En 1981, Roubaud (avec Alix Cléo Roubaud) traduit un texte métapoétique de Gerard Manley Hopkins qui interroge la relation entre vers et poésie, affirmant « La poésie est en fait parole employée seulement pour porter l’inscape(l’intérieur) de la parole, pour le seul compte de l’inscape » et « Le vers est donc parole qui répète en tout ou en partie la même figure sonore » (p. 247 et 248). Les poèmes choisis par Roubaud peuvent l’être pour leur intérêt métrique et, également, pour le fait qu’ils présentent des propositions sur la poésie ; ce n’est pas un hasard si le premier, d’Octavio Paz, donne à lire ceci :

l’écriture poétique c’est

apprendre à lire

le creux dans l’écriture

de l’écriture

   Mais sans doute aussi importants que ce genre de textes, de nombreux poèmes permettent de mettre en œuvre dans les traductions des choix métriques. Par exemple, dans un poème de Percy Bysshe Shelley, Roubaud introduit des blancs qui ne sont pas dans l’original : « Ensemble     succession de rideaux /      que le soleil     la lune     les vents / Tirent     et l’île alors     les vents » [etc.] (p. 241). Dans un poème de Cid Corman, c’est l’unité vers-syntaxe et l’identité du mot qui sont mises en cause : « Une fourmi un / instant a / ttentive à / une ombre » (p. 229). Le rôle critique de la traduction joue en même un rôle créatif ; Roubaud "traduit" — transforme — des poèmes de Mallarmé et Hugo pour obtenir de nouveaux poèmes et l’expérimentation le conduit à questionner la langue anglaise en traduisant ses propres poèmes. On retiendra encore la mise en pratique de la proposition de Hopkins — le vers comme reprise de la même figure sonore — avec un long poème dont chaque mot contient le son [a], y compris le titre que l’on voit mal être autrement qu’en anglais (« Wahat a map ! »).

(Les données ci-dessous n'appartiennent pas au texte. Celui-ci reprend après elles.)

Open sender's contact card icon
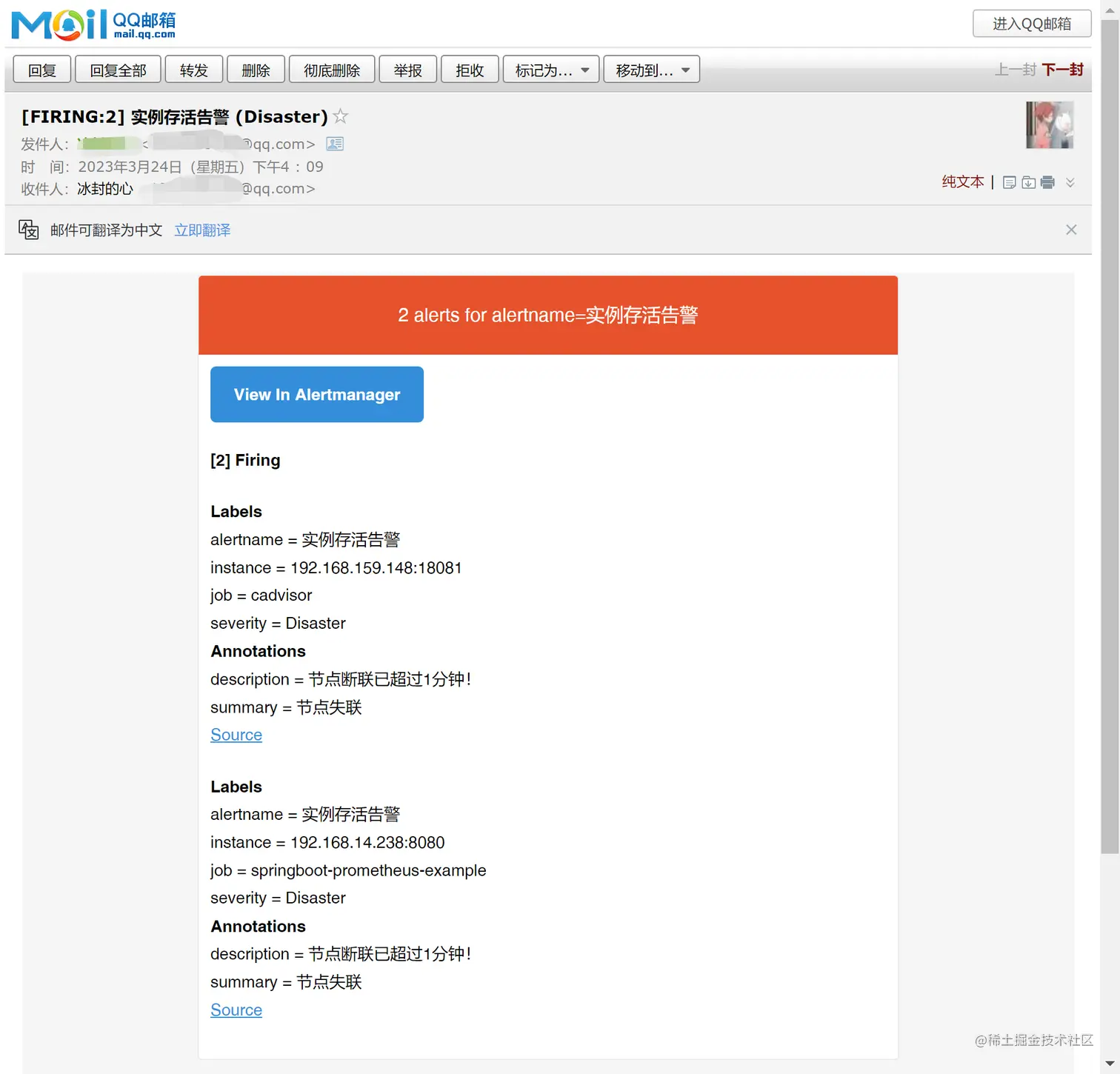The width and height of the screenshot is (1120, 1074). [335, 144]
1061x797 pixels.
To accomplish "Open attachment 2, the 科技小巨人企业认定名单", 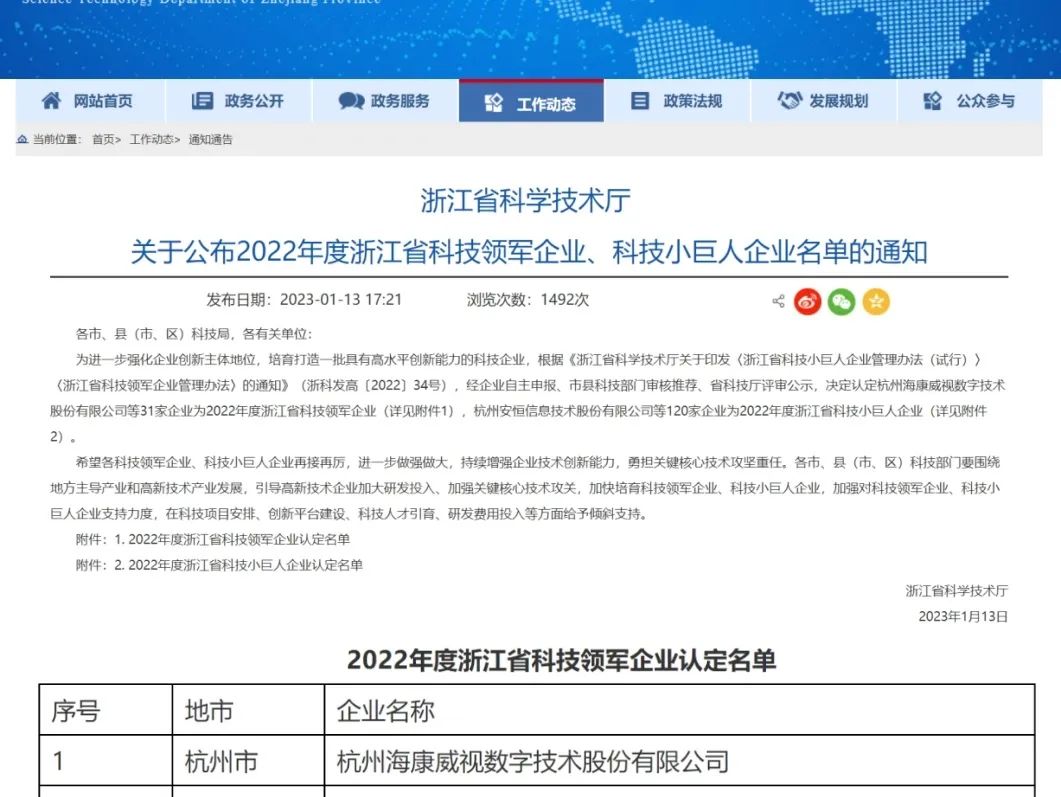I will pyautogui.click(x=246, y=565).
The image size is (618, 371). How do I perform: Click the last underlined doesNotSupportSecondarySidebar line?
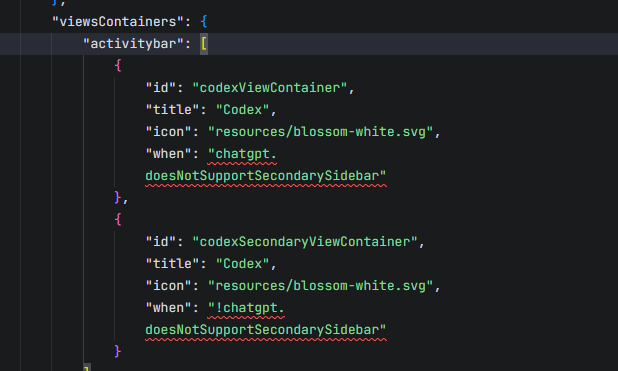pyautogui.click(x=266, y=330)
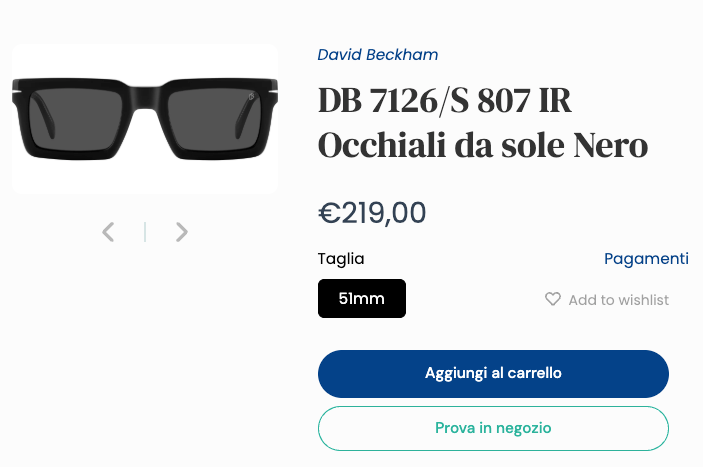Click the heart wishlist icon
This screenshot has height=467, width=703.
[553, 299]
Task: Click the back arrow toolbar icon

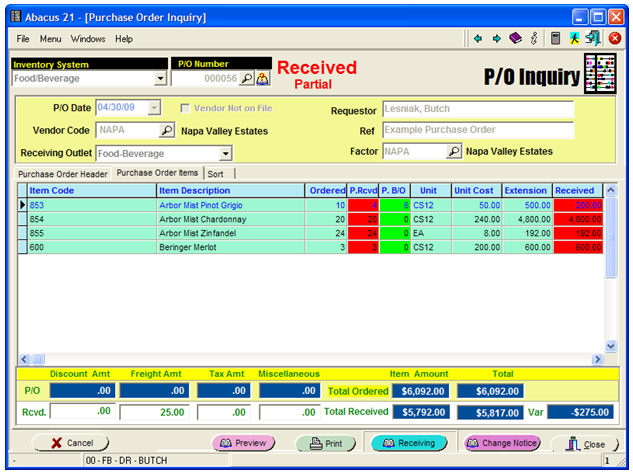Action: click(478, 39)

Cet exercice oulipien par excellence est en accord avec l’extrait traduit  de Palomard’Italo Calvino : le personnage entend regarder le monde « avec un regard qui vient du dehors et non du dedans de lui » (p. 259) ; cette proposition devient vite plus complexe et ne pouvait qu’attirer l’attention de Roubaud : « le dehors regardant du dehors ne suffit pas, c’est du dehors regardé que doit partir le regard qui atteint l’œil du dehors qui regarde. »

   La postface d’Abigail Lang, dont il faut rappeler son étude de la poésie de Zukofsky et son activité de traductrice (Lorine Niedeker, Rosmarie Waldrop, David Antin, Elizabeth Willis, Gertrude Stein, etc.), décrit et analyse précisément les principes sur lesquels repose le travail de traduction de Roubaud. Elle retrace ce qu’a été le cercle Polivanov, groupe de recherche fondé par Léon Robel (traducteur de Gorki, Soljenitsyne, Aïgui, etc.) et Roubaud, la réflexion sur les pratiques de Pound et Chklovski. J’extrais de cette excellente synthèse sur Roubaud traducteur les derniers mots de sa conclusion : « Traduire [pour Roubaud] participe du travail de poésie, est pris  dans un continuum d’activités de lecture et d’écriture, qui ne sépare pas comparaison et critique, appréhension et réflexion : « J’imagine, je lis, je compose, j’apprends, je recopie, je traduis, je plagie, j’écris de la poésie depuis près de 40 ans. Il m’arrive d’en publier ? » (Description du projet) ».

 

Jacques Roubaud, Traduire, journal, postface d’Abigail Lang, NOUS, 2018, 368 p., 25 €. Cette recension a été publiée sur Sitaudis le 28 mars 2018.